Although turning points in economies are rarely noticed at the time, it is my view  that the recession in the US economy has ended, and that the recession in Europe will end soon (click here for a post on this topic). But economists now have to switch attention to the next major issue for the global economy. That issue is surely the generally accepted risk of significant global climate change and the very significant measures that governments around the world are, rightly or wrongly, implementing in response.

At first, it seems odd to compare the banking and debt crisis that caused the global recession and that cost taxpayers many hundreds of billions of euros, with the issue of global warming which seems somehow more of a “soft and fuzzy” issue, seemingly not as dramatic or severe as the banking crisis. 
But the Stern Report in the UK, probably the most definitive study to date of the economic impact of climate change, estimated that the cost to the global economy of the expected climate change would be in the range of 5% to 20% of GDP, per year, which would be many times larger than the cost of cleaning up the banking crisis.
That’s the (very!) bad news. However, policy makers are responding. Hardly a week goes by without a significant announcement from some part of the world about the latest effort to counter climate change, or to deal with its effects. A recent study by HSBC showed that the “green” element of the many stimulus packages announced by various governments in recent months amounted to a whopping $478bn. 

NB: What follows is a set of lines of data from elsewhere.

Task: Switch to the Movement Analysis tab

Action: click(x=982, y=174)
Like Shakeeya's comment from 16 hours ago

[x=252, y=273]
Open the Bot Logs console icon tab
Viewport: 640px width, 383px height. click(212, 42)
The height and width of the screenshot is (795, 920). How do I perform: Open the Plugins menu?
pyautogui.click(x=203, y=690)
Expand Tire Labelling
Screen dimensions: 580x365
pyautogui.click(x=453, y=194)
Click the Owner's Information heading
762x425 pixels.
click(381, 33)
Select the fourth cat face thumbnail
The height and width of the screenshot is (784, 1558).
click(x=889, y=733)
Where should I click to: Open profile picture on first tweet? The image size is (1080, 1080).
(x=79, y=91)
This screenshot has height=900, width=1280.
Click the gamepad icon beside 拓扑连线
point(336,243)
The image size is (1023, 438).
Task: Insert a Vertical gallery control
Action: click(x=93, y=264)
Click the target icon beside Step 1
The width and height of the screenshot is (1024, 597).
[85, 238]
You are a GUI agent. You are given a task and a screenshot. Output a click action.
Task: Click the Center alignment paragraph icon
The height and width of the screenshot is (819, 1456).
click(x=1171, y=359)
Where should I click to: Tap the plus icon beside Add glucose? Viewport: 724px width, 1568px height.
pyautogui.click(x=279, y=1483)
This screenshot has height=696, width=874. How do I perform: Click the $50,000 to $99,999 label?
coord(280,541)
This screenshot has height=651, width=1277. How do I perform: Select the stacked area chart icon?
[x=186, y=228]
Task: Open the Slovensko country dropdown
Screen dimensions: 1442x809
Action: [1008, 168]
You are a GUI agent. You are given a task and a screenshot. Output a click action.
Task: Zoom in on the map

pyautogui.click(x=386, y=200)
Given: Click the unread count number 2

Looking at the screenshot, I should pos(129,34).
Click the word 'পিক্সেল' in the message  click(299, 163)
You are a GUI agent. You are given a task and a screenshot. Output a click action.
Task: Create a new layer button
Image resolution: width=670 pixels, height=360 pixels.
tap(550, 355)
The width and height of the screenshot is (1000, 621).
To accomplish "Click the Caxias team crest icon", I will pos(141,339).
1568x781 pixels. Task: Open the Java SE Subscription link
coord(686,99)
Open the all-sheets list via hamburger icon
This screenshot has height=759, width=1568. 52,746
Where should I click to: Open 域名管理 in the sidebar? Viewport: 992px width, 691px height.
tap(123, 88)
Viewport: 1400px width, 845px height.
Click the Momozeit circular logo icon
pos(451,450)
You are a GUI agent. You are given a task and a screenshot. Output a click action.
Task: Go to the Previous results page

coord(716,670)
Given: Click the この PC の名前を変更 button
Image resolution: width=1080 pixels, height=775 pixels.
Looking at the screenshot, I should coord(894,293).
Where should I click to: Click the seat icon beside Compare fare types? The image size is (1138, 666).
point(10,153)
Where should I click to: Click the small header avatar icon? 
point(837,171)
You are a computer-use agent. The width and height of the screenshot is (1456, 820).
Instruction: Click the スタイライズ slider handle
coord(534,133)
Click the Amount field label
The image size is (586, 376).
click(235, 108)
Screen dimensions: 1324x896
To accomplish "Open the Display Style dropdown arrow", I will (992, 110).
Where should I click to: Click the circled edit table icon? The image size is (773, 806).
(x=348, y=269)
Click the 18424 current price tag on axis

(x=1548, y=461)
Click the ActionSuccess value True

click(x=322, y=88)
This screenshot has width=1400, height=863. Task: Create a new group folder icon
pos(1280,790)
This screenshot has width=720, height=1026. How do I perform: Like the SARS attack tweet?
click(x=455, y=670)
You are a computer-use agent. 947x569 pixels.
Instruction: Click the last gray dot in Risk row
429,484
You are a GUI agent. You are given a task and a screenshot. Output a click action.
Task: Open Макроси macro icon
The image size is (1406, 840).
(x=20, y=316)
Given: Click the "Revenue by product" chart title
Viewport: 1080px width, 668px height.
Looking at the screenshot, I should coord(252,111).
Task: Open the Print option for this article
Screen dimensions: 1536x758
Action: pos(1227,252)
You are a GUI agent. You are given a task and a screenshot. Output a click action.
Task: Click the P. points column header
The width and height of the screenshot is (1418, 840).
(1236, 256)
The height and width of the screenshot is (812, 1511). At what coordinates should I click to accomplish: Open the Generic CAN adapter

A huge range of measures have been announced, including for example various schemes to replace old, high-polluting cars with newer more efficient cars (known as the “cash for clunkers” scheme in the US, but also available in the UK and Germany and many other countries). There are also schemes to boost insulation in housing (as in Ireland), to incentivise renewable energy sources such as wind and solar power, and to cap carbon emissions from industry. 
Many of these measures are steering very large sums into particular sectors, showing that in every crisis there is of course an opportunity to make money! And whether from a private investment point of view, or from a taxpayer’s perspective, the investment can be very profitable. A recent McKinsey Consultants report stated, “Boosting energy efficiency will … create opportunities for businesses and consumers to invest $170 billion a year from now until 2020, at a 17 percent average internal rate of return”.
Crucially, the US has had a significant change of heart on these issues since President Obama came to power, and the Democrats got more control over Congress. The “American Clean Energy and Security” bill that is making its way through the US legislative process mandates a cut of 20% in carbon emissions by 2020, relative to a no-change benchmark estimate, and would bring in a “cap and trade” system for US industrial carbon emissions as well. Climate change experts say that the bill is by no means perfect, but  a year ago such a bill was unthinkable in the US, so real progress is being made.
Some governments have been slower than others to act, of course. Poorer countries have often taken the view that they have to be allowed room to grow their economies, and that after all the richer economies have far more emissions per head of population than the poorer countries, so they need to get their own house in order before issuing instructions to the rest of the world.
But overall I think of “world economic policy” as a bit like steering a supertanker. It takes policymakers around the world a long time to learn important lessons about any new challenge or issue, and still longer to implement measures to address it. But once a global consensus emerges, and all major governments believe that change is necessary, then the momentum of changed policies, of measures to ‘steer the supertanker in a different direction’ so to speak, becomes irresistible.
In my view we are very close to that tipping point, the point where one of the single most important factors driving economic policy around the globe will be climate change. While we economists are focussed on when, exactly, the US economy comes out of recession, or how much bank rescue packages will end up costing taxpayers, we may be missing an even more important turning point.
From an Irish point of view, of course, this could be a (relative) positive for our economy. Last year’s government’s “Smart Economy” paper more or less sank without trace at the time, without much to catch the public’s imagination. But the concept of building a “smart economy” was good. What is required now is a determination to get ahead of our competitors in fields in which we think we can have a relative advantage, creating the “green collar” jobs that will be created somewhere in the world. Why not Ireland? 
That, rather than the technicalities and cost of NAMA, may be the real issue for economists to grapple with.
An edited version of this article appeared in the Irish Times on 14th August 2009.